珍しく工廠から出てきた初春に突然聞かれて、雪風はオウム返しをしてしまった。
「どうしたんですか、突然」
「いや、なに。バレンタインが近いじゃろう? 昨年までわらわは工廠にこもりきりで、気づいたらバレンタインが終わっていたという感じだったのじゃが……いい加減今年はわらわからも何か贈ろうと思ったのじゃ」
初春は泊地に何人かいる技術部というものに所属している。
艦娘の艤装の改良を主な目的とする部だ。初春はその中でも特に研究熱心で、明石や夕張並に工廠へこもっていることが多い。

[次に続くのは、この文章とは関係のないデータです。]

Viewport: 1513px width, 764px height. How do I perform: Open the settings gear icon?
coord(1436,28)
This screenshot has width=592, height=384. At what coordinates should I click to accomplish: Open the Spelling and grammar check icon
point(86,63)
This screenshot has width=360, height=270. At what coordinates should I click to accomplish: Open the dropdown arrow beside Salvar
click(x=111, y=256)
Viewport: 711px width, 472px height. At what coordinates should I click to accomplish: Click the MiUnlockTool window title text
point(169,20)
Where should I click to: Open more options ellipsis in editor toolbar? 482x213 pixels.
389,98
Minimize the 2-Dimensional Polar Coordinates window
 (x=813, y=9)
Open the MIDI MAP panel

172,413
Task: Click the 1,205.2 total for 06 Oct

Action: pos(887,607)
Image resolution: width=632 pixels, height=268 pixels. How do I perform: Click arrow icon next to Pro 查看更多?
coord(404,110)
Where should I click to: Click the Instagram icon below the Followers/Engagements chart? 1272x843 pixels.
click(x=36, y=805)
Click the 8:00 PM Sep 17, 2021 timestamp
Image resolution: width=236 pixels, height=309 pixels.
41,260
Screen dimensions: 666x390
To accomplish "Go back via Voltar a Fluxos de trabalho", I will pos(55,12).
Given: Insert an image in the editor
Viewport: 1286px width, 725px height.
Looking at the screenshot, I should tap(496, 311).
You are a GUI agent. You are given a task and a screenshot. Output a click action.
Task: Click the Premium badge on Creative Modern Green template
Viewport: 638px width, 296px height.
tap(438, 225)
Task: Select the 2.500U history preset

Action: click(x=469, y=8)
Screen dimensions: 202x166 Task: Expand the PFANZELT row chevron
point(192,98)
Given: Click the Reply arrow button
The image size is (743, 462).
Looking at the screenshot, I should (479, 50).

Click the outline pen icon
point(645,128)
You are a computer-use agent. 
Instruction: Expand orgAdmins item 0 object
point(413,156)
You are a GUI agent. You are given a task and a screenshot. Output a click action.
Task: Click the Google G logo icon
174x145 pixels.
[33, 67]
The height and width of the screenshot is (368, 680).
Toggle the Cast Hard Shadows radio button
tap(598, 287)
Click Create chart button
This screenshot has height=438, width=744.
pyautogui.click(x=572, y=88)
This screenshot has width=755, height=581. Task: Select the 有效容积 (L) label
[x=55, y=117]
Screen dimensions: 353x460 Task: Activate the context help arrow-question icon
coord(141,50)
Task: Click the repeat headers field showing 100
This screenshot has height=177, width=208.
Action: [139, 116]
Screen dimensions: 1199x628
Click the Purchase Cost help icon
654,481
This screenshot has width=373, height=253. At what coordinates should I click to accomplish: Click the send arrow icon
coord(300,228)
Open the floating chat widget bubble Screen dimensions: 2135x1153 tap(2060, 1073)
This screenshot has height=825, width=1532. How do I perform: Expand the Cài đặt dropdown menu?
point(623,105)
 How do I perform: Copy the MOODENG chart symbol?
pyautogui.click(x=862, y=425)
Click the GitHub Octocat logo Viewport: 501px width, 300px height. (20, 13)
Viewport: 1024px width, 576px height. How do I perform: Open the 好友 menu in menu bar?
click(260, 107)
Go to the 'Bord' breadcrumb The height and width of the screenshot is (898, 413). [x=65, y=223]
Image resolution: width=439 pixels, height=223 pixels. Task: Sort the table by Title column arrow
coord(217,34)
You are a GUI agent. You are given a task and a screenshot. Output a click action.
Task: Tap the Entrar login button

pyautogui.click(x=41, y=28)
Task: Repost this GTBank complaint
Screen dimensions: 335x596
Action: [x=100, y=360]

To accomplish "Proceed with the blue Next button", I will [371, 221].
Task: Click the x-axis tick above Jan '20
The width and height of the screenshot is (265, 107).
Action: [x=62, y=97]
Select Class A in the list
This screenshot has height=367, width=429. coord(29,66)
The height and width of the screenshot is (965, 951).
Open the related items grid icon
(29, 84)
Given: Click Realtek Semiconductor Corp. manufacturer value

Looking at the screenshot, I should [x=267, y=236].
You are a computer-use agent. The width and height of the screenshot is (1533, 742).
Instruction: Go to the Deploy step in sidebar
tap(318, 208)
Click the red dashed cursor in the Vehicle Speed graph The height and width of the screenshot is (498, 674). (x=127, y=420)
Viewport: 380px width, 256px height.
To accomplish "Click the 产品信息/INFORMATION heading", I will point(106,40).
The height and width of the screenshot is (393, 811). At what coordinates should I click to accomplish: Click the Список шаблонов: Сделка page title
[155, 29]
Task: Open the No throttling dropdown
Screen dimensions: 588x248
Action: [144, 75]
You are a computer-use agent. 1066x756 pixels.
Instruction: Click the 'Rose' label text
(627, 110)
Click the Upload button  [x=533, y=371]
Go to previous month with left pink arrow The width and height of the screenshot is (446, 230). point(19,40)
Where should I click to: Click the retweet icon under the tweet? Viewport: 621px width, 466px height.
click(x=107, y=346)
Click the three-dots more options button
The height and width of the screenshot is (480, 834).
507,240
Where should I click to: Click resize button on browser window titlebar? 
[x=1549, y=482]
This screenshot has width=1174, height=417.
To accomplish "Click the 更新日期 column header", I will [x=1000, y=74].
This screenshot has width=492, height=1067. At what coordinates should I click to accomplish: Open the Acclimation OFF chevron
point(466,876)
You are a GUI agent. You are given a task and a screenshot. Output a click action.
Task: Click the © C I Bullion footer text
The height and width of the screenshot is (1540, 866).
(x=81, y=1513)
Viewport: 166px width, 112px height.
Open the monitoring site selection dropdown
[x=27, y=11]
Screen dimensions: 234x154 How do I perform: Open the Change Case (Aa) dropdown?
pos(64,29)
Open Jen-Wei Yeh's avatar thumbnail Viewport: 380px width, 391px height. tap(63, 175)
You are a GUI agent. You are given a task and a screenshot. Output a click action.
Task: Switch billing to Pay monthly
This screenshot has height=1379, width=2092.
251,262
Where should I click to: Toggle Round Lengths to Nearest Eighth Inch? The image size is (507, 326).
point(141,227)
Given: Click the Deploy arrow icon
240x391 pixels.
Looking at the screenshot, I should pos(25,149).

研究に没頭するあまり年中行事をスルーしてしまうことがある、というのはよくあることだった。その辺りは雪風も初霜から聞いたことがある。
「それで妹たちに話を聞いたのじゃが……初霜だけはどうしても何が欲しいのか教えてくれなんだ。ずっと『私はいいから、気にしないで』の一点張りでのう」
「なるほど。それで贈り物に困って、私のところに話を聞きに来たというわけですね」
「うむ。雪風は初霜とかなり親しい間柄じゃろう。……ずっと工廠にこもってばかりのわらわなんかより、詳しいと思っての」
初春は自嘲気味に笑った。
妹が何を好むのかということすら分からなかったのは、少々こたえたらしい。
「考えてみればわらわは普段ほとんど姉らしいことなどしておらぬ気がする……。ふふ、本当に駄目な姉よ。なんだか今から気が重くなってきたぞ。初霜にどういう顔して会おうかのう」
「珍しくネガティブ思考になってますね。……これ食べて元気出してください」
雪風はポケットに入れていた塩飴を差し出した。
初春は噛み締めるように飴をゴリゴリと頬張る。
「初霜は物欲がないので、多分何を贈っても喜んでくれると思いますよ。贈る側の気持ちを重視する子なので」
「……何でも、と言われてものう。その中でも好きとか嫌いとかあるであろう?」
「ないはずはないんですけど、そういうところをなかなか見せてくれないんですよね」
雪風はこれまでの初霜とのやり取りを思い返してみた。しかし、彼女がそういう好悪の感情を見せたことはほとんどない。
あるとしたら、冤罪に対する嫌悪感と、思うような結果を出せなかった自分への怒りくらいだ。今回の参考にはなりそうもない。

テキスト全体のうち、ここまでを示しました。